| PROBLEM DETAILS |
Hand back, word for word, the lines from the one containing "Instruction: Click the" to the end of the records, both included, and leave out pictures.

Items listed in a dataset

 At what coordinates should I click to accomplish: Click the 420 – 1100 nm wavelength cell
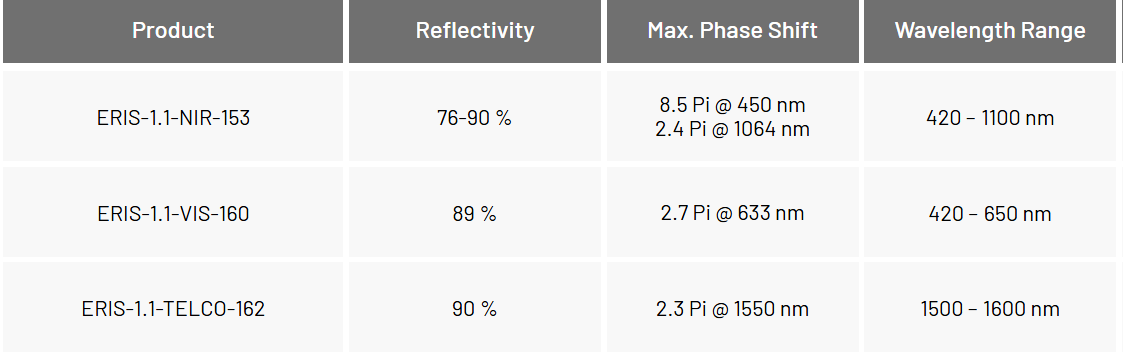click(990, 116)
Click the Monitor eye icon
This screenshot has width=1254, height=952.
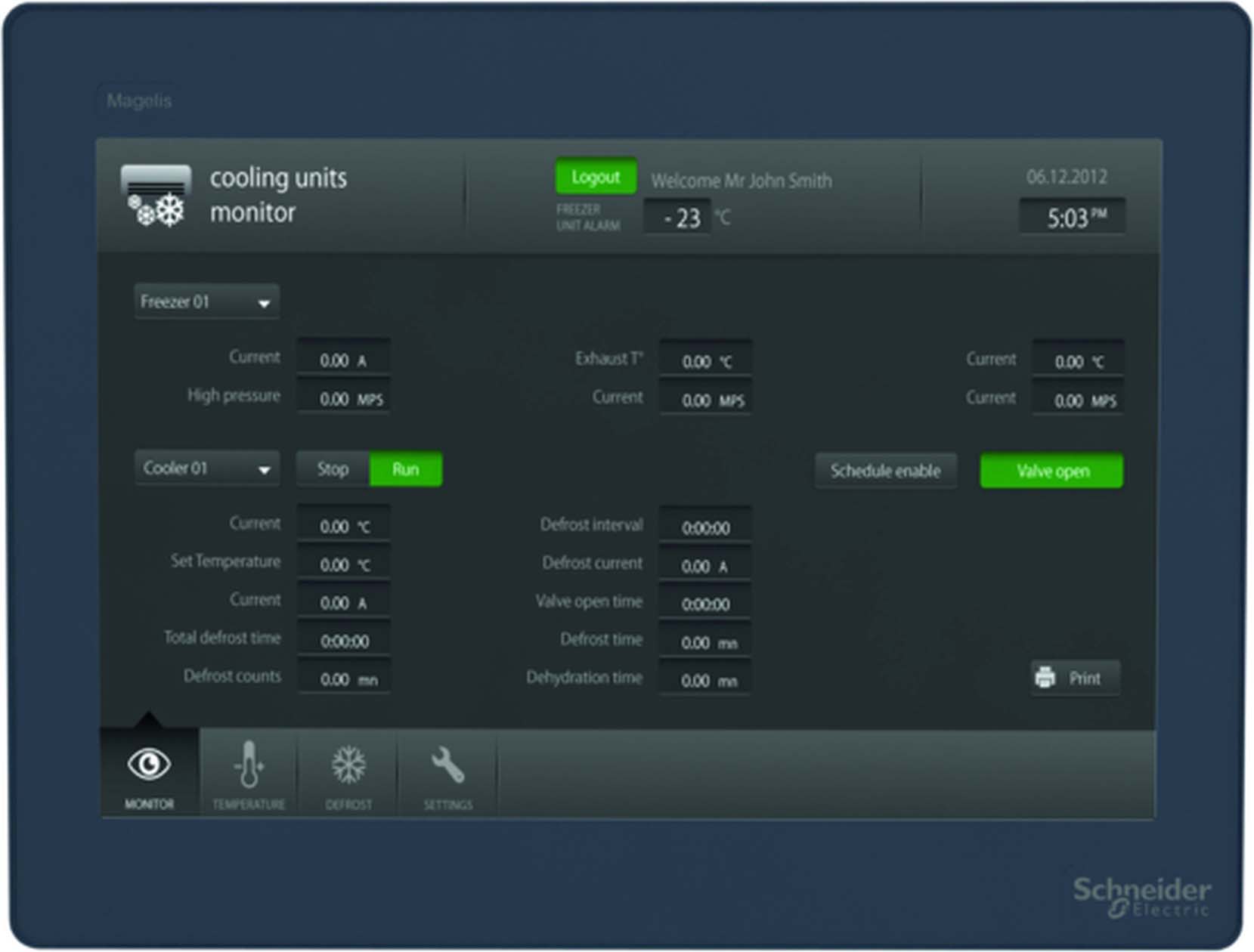149,765
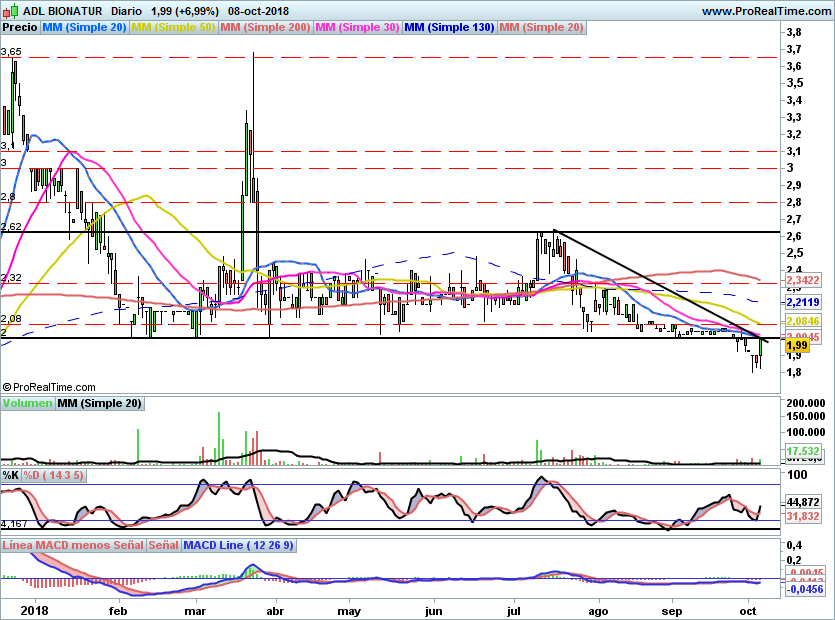Select the %D (14 3 5) label

click(53, 475)
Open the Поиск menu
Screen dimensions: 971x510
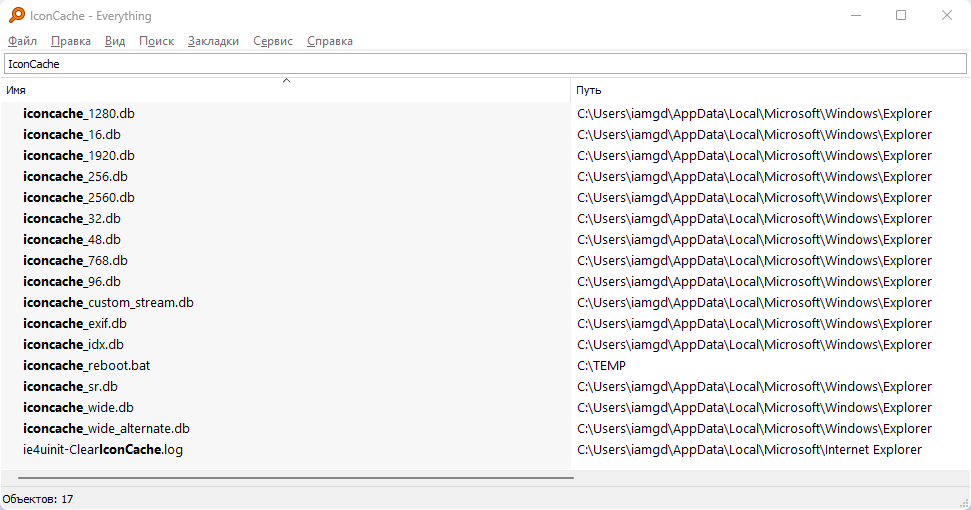pyautogui.click(x=156, y=41)
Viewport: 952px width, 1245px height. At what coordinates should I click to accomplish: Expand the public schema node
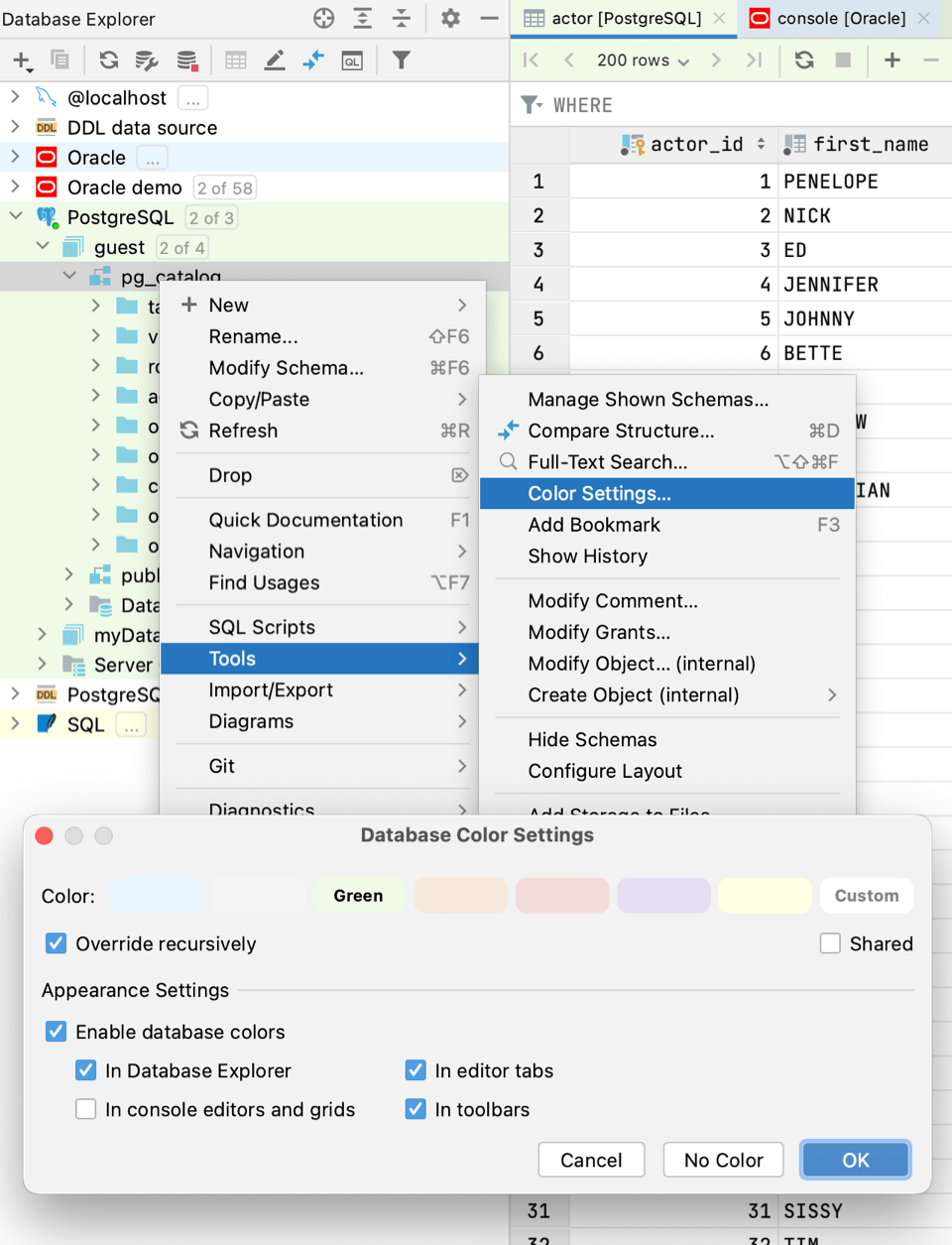[x=67, y=574]
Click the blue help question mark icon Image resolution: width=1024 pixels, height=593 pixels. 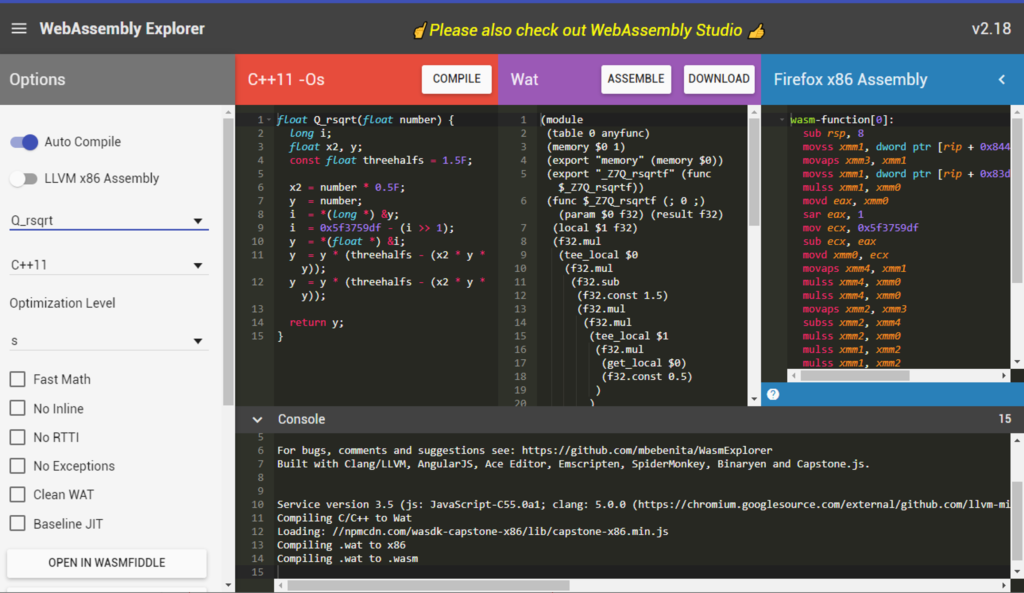[x=771, y=394]
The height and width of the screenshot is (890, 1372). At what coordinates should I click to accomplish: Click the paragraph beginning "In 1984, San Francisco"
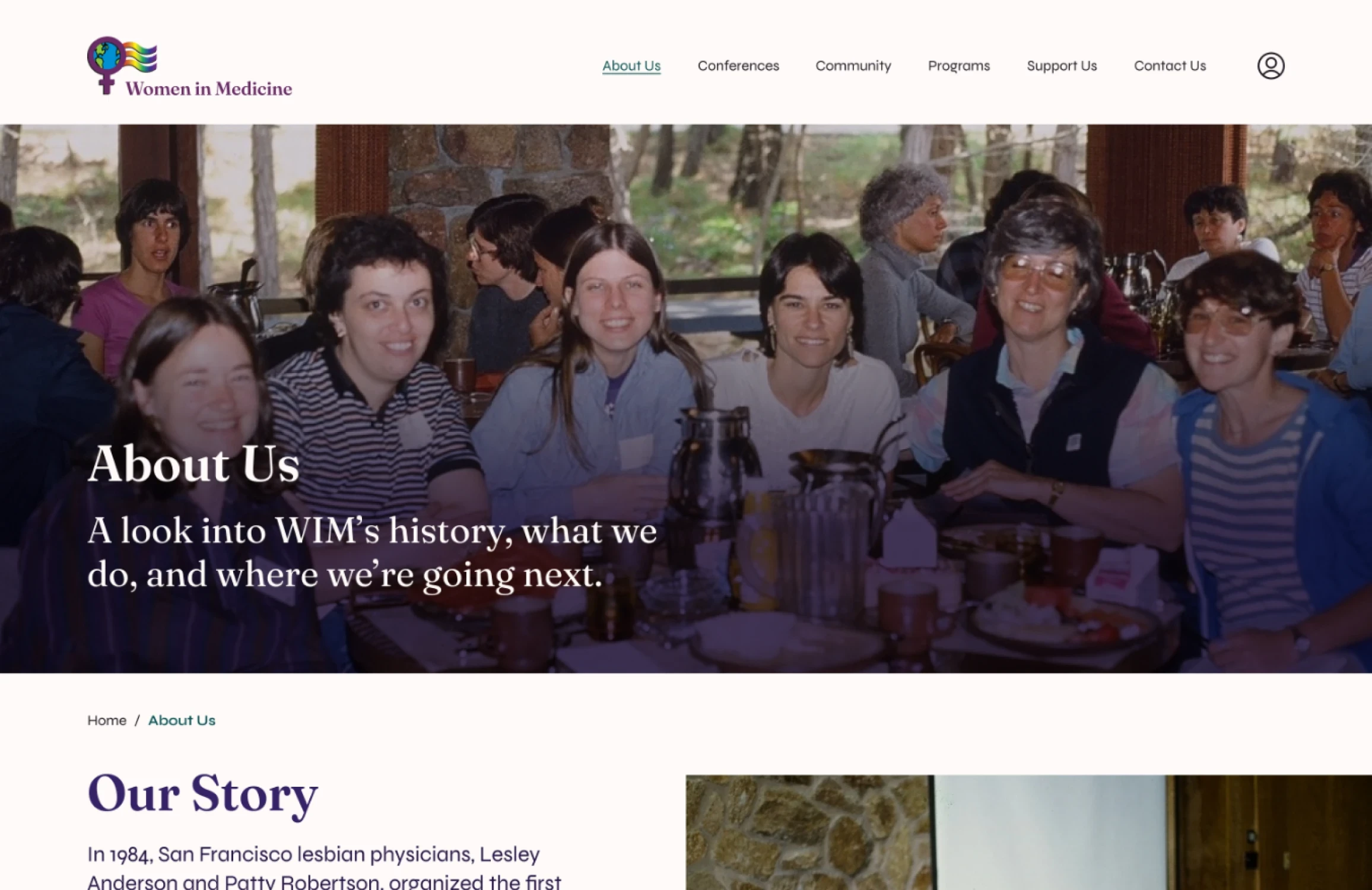pyautogui.click(x=324, y=868)
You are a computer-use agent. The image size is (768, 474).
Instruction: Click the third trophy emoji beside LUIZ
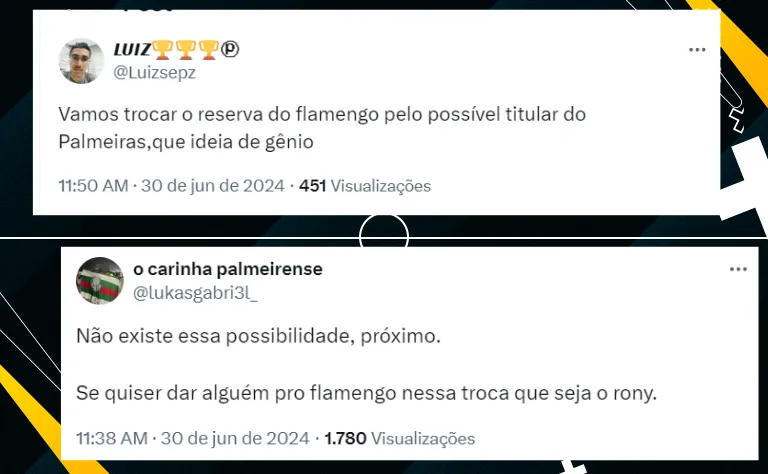(209, 50)
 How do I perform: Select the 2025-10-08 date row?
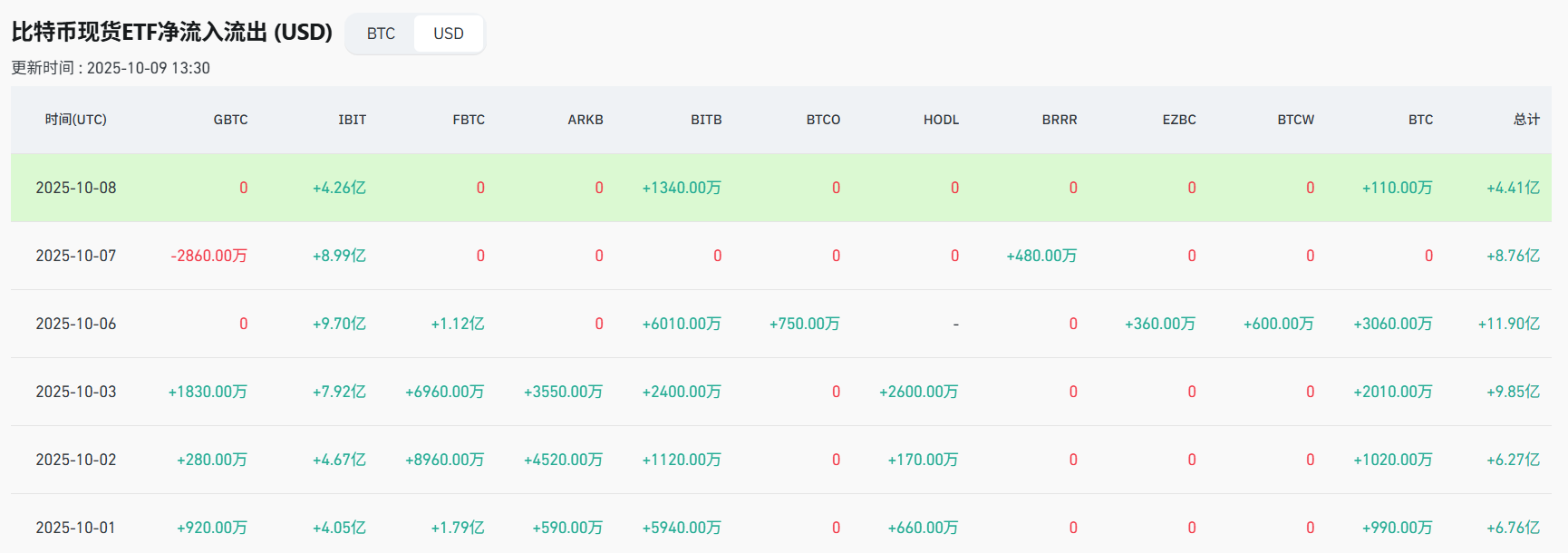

| EXERCISE RESPONSE |
Instruction: Click the third trophy emoji beside LUIZ
(209, 50)
 How do I perform: Select the 2025-10-08 date row?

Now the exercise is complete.